Reserve Bank of New Zealand Governor Adrian Orr has issued a warning about crytocurrencies such as stablecoins, saying they are no substitute for fiat money.
Stablecoins are “the biggest misnomers” and “oxymorons,” Orr told a parliamentary committee yesterday in Wellington. “Stablecoins are not stable. They’re only as good as the balance sheet of the person offering that stablecoin.”
Stablecoins, a form of crypto token pegged to another asset, use large reserves to support their value.
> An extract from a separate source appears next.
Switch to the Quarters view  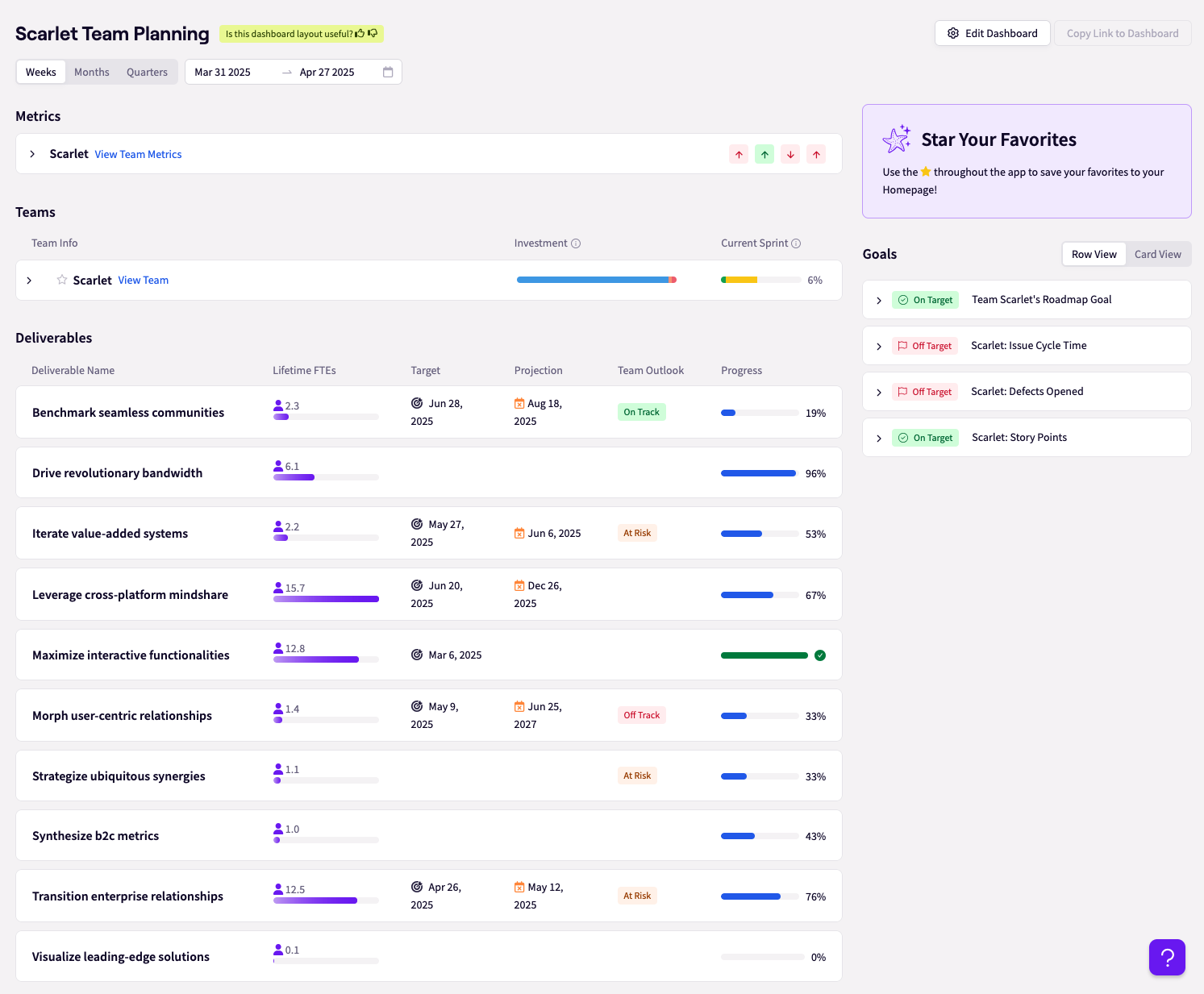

They can be buffeted by troubles in the traditional financial world, and some worry they could have the potential to rock real-world markets in return.
Photo: Bloomberg
Orr was asked whether central banks are concerned that independent digital currencies could undermine the global financial system.
“The answer is yes, critically concerned,” he said. “Mostly in that what is advertised on the tin is not what is in the tin for these purported alternatives to central bank cash.”
Orr said bitcoin is not a means of exchange, a store of value or a unit of account “yet people try to use it as that.”
“It’s got other purposes but it is not at all a substitute for, not even a complement to, central bank money,” he said.
Fiat currencies such as the New Zealand dollar exist because they have the power of parliament behind them “and a credible institution such as an independent central bank to maintain low and stable inflation,” he added.